Source material.
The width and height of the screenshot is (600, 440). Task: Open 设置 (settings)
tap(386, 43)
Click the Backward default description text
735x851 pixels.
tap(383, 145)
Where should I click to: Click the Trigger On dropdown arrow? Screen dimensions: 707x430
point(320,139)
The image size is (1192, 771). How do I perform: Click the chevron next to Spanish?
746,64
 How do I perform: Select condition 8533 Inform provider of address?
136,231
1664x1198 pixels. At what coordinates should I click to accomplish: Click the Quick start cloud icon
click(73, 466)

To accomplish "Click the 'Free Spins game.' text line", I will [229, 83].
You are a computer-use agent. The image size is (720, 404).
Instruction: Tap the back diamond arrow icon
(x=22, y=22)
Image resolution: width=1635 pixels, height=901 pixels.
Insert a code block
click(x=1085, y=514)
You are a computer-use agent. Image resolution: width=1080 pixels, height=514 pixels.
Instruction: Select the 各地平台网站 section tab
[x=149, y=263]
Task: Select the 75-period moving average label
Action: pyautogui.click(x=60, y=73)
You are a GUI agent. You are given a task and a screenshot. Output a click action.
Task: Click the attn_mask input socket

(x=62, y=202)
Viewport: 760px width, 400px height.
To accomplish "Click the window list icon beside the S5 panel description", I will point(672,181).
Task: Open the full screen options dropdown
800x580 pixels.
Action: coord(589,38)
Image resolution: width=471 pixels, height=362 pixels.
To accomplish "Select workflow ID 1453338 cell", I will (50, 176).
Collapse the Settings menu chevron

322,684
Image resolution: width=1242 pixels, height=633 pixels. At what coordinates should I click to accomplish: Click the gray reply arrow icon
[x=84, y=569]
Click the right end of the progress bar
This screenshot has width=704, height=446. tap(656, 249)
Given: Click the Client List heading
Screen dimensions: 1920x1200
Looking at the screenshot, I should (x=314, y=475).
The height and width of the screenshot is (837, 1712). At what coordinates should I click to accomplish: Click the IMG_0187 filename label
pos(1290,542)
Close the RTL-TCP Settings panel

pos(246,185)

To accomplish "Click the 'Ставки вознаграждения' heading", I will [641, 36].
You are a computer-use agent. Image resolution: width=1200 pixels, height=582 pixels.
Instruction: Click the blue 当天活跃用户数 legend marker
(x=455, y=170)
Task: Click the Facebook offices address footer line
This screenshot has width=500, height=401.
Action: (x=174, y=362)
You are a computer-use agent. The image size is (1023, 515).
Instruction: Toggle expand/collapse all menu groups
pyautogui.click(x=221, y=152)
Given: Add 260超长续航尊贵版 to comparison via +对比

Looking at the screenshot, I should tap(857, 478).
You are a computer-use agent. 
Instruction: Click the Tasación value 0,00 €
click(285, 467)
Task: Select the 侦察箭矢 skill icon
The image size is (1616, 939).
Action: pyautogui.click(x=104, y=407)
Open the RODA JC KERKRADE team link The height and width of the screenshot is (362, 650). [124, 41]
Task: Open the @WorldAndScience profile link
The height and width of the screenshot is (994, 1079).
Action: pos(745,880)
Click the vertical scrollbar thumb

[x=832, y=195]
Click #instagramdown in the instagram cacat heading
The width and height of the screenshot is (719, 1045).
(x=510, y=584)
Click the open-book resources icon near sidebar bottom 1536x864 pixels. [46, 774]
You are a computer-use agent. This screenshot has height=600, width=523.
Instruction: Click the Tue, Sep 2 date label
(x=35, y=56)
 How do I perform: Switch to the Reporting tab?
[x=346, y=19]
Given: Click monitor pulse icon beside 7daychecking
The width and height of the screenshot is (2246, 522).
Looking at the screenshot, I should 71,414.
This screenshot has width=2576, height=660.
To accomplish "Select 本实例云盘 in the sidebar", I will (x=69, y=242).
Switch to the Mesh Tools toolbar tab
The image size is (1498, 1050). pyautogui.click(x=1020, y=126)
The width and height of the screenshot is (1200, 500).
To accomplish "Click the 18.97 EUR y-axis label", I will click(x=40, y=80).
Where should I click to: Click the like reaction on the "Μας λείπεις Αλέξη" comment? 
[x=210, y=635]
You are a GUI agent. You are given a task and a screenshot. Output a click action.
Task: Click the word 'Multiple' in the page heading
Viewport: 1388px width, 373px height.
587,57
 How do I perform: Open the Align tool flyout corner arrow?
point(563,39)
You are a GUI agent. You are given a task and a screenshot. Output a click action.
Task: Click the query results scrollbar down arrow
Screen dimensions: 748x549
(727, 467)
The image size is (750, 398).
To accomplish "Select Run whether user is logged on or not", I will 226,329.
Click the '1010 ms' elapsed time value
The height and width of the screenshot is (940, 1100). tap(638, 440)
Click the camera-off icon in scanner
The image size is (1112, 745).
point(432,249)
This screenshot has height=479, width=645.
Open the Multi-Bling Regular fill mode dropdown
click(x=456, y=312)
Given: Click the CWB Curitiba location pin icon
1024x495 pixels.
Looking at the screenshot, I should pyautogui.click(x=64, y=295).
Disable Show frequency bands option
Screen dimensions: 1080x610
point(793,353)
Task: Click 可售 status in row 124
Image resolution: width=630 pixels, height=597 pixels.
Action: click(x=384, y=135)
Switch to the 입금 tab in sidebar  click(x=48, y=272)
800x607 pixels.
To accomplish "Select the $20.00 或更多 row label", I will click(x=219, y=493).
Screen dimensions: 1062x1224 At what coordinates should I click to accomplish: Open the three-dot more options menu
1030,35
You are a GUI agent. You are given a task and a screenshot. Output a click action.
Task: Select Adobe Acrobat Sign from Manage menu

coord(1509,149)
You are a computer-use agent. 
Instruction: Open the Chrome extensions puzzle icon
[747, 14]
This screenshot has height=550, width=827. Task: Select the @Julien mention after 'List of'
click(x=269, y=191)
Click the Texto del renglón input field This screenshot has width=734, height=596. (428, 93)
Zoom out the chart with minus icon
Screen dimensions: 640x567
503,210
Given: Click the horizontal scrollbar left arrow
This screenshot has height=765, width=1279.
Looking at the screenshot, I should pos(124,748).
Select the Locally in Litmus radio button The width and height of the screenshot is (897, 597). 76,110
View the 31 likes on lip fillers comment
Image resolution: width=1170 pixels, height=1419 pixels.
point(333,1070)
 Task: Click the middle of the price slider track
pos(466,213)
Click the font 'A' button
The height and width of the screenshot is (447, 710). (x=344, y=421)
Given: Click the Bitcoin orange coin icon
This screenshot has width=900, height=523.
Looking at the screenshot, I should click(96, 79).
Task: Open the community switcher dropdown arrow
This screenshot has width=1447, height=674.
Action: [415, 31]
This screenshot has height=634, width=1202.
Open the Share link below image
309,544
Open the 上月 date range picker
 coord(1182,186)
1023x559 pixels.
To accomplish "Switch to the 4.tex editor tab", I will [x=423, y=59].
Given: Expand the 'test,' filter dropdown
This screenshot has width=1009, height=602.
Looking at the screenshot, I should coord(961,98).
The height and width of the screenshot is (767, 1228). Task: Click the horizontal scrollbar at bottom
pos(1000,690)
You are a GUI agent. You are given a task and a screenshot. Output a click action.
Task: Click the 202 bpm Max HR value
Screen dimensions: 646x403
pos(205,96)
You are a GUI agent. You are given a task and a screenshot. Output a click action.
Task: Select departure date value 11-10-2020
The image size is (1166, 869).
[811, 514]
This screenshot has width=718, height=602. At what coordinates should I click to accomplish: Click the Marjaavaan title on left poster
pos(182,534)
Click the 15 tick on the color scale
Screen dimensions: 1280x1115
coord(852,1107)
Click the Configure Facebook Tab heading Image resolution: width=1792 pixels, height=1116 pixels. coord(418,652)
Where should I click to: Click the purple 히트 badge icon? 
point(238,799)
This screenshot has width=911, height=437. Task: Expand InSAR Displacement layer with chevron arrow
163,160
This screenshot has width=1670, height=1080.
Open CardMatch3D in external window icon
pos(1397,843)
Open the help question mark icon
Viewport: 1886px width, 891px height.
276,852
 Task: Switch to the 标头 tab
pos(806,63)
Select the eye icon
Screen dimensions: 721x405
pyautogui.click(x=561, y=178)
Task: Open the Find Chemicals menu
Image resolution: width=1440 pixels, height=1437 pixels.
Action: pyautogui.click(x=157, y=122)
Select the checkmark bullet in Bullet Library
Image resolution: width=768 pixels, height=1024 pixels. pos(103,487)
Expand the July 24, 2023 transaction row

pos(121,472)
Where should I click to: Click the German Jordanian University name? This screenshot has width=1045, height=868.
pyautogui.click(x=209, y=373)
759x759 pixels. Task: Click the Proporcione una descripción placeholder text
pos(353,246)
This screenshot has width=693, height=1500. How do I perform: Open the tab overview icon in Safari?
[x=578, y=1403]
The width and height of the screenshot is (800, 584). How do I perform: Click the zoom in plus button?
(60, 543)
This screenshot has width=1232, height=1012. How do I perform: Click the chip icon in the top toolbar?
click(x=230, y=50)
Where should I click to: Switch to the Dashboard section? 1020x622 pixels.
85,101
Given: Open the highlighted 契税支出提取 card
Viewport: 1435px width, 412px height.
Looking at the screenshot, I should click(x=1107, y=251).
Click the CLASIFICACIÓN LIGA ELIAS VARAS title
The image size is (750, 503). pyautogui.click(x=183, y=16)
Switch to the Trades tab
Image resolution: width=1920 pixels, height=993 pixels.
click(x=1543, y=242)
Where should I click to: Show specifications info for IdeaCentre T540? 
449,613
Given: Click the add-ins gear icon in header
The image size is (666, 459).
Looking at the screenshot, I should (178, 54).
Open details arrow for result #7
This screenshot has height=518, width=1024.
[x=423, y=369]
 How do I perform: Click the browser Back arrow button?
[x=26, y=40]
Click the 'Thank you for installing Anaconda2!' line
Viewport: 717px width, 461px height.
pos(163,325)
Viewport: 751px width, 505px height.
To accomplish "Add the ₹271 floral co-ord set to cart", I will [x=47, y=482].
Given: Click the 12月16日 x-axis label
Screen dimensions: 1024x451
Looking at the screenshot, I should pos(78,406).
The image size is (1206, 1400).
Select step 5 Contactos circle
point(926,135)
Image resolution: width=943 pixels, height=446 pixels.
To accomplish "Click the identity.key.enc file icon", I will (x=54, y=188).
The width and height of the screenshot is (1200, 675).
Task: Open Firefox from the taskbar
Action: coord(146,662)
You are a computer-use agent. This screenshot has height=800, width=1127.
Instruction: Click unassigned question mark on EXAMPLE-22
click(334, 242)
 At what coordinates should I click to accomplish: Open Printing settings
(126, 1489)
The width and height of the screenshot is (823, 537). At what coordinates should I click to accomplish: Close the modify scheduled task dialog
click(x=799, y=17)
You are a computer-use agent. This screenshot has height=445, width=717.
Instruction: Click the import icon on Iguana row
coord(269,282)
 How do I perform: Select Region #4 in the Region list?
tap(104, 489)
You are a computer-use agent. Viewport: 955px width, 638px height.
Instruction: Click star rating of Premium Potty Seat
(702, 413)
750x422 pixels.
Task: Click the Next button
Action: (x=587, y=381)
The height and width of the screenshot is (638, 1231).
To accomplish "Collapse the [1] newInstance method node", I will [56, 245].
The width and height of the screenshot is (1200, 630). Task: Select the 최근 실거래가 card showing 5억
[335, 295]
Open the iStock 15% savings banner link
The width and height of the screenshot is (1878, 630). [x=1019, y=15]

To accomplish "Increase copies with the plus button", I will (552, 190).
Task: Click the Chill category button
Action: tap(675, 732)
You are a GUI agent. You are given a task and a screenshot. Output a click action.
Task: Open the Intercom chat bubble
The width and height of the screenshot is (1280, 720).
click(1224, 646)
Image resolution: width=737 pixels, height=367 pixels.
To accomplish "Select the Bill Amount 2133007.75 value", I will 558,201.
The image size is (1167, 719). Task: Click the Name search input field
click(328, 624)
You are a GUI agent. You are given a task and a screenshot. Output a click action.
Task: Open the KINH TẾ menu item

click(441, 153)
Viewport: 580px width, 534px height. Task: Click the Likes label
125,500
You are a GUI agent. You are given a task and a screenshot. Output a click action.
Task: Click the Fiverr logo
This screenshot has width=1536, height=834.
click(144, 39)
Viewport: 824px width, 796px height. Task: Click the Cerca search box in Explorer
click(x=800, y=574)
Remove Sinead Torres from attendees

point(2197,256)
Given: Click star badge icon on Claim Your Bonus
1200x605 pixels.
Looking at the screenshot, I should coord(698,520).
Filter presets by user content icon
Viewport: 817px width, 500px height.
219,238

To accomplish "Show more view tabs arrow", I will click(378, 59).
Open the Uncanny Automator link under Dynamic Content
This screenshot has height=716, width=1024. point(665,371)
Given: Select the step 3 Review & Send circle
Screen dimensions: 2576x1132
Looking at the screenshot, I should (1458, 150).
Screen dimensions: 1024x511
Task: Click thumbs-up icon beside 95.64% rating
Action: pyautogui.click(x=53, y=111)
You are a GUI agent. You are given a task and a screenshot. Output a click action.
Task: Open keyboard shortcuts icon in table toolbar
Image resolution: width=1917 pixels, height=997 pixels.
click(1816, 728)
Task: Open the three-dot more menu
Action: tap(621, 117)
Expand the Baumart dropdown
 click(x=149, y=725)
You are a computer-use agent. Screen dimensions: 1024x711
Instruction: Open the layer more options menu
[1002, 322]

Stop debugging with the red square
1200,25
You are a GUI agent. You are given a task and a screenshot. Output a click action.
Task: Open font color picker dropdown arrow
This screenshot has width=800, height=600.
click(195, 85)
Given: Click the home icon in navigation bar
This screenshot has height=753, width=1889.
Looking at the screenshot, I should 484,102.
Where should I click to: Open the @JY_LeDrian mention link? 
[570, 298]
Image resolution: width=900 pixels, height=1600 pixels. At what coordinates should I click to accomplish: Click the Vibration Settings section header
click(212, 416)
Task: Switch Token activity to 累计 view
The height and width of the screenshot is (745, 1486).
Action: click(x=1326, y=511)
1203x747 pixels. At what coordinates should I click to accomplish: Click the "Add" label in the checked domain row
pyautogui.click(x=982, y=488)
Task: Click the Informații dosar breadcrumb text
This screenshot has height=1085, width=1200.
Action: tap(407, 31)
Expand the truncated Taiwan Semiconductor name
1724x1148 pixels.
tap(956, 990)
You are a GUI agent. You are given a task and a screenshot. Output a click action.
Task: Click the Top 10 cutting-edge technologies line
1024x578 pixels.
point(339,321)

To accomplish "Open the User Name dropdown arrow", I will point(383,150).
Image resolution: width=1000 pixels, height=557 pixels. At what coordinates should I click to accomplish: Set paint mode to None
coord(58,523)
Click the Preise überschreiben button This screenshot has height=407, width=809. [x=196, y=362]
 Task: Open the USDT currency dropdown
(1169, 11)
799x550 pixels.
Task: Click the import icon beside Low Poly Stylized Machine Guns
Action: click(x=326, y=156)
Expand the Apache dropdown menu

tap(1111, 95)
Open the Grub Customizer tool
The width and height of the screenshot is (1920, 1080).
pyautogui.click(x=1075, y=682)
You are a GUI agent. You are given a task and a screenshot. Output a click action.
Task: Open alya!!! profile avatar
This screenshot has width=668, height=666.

Your goal. Of the lines above, output exactly those from the line bearing "Viewport: 751px width, 505px height." through the line bearing "Image resolution: width=943", inclusive.

Final answer.
Viewport: 751px width, 505px height.
To accomplish "Add the ₹271 floral co-ord set to cart", I will [x=47, y=482].
Given: Click the 12月16日 x-axis label
Screen dimensions: 1024x451
Looking at the screenshot, I should pos(78,406).
The image size is (1206, 1400).
Select step 5 Contactos circle
point(926,135)
Image resolution: width=943 pixels, height=446 pixels.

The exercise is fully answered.